Monday, December 8, 2014

Joni Mitchell - Both Sides

The 80s were hard on the 70s.  Pink Floyd squeaked The Wall under the wire and then, deservedly, The Final Cut was (thankfully).  For Joni Mitchell, the transfer over to Geffen and into an electronic age was a disaster.  Only one song survives, the nostalgic "Chinese Cafe," and it from her only truly listenable venture until Night Ride HomeWild Things Run Fast (AM 4) is like a Mingus in which Mitchell wrote the music as well; same melodics, same harmonics, and a band that others would kill for (including husband, Larry Klein, Steve Lukather, Wayne Shorter, Victor Feldman and John Guerin).  Dog Eat Dog (AM2) is really just terrible and Chalk Mark in a Rain Storm (AM3) only palatable due to its guest artists (Peter Gabriel, Tom Petty, Don Henley and Willie Nelson).

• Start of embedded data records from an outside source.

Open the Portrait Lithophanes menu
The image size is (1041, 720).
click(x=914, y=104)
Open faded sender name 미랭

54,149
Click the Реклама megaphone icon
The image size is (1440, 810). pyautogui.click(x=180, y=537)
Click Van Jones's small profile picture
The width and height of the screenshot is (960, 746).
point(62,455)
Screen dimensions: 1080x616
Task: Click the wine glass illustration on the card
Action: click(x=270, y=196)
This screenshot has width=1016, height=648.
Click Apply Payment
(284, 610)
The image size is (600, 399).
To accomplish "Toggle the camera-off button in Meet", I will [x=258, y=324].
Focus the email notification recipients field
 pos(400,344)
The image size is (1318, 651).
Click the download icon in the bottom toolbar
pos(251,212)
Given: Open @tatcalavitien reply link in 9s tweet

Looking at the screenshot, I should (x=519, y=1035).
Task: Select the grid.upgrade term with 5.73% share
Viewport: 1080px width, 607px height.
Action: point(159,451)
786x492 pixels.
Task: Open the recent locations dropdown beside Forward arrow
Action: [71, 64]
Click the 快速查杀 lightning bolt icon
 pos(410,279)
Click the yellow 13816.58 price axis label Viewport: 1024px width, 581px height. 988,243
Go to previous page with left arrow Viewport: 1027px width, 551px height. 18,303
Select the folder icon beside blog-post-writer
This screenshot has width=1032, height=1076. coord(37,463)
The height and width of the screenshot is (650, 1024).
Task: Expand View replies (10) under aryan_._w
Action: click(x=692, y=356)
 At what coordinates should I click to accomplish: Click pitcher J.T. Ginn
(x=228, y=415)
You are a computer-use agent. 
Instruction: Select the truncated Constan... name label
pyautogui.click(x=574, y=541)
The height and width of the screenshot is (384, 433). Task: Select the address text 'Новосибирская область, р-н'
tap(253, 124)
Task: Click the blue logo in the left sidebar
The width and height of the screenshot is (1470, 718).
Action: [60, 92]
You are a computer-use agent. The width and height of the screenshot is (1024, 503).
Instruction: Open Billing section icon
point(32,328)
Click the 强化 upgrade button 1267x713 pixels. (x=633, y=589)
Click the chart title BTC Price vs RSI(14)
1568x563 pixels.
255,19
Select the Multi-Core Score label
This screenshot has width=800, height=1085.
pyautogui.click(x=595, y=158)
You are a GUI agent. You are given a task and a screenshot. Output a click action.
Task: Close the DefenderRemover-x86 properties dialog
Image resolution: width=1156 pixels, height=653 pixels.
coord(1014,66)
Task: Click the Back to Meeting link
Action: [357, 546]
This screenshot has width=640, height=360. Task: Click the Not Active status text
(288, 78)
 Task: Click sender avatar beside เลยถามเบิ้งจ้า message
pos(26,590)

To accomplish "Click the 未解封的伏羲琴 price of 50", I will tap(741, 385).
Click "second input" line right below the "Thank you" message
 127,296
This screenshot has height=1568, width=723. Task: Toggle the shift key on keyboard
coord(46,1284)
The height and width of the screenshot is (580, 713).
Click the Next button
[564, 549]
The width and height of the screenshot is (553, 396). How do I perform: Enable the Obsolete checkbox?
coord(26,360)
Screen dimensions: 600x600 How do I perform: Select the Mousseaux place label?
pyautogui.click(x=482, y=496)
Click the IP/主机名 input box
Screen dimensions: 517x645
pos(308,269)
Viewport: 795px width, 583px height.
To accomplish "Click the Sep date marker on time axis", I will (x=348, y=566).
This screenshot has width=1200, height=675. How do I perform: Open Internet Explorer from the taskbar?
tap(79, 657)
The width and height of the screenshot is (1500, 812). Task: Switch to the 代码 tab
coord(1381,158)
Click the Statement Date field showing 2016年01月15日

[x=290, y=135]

The 80s were EDM and big hair and Joni simply didn't fit in.  Fame, Joni is quoted as saying, is a "Glorious Misunderstanding."

The 90s were gentler, kinder, duller; new age replaced new wave and Seattle replaced London and NYC.  Joni found a place again with an album that fits more evenly into the essential canon than Mingus: Night Ride Home (AM7). Joni started smoking before she was ten years old. Of it she said, "Everyone should be forced to smoke." Rarely seen without a cigarette, the habit would prove a vocal stranglehold. By Night Ride Home it was a whole different Joni. It wasn't maturity, what we'd experienced with Kate Bush, it was a bad habit, though one that worked out. "Come In From the Cold" and "Cherokee Louise" show it off, and this husky contralto would carry on through Turbulent Indigo (AM5), Travelogue (AM5) and 1998's Taming the Tiger (AM6).
"One Week Last Summer" deservedly won the Grammy for Best Instrumental on 2007's Shine (AM6), sounding like something off a new millennium Pet Sounds.  Otherwise a palatable album and fitting finale (?) to her folio, yet it suffers from the preachy. It's about capitalism (bad), war (bad), pollution (bad), then again, it's set against a pedal steal and some of the finest, and simplest, least experimental, musical backgrounds since For the Roses.

Maybe it's not fair to critique Joni's later work against the first ten years. Her mature works are consistently judged like a middle child against the successes of the first, but once you see the old woman in the optical illusion, you can no longer only see the pretty girl.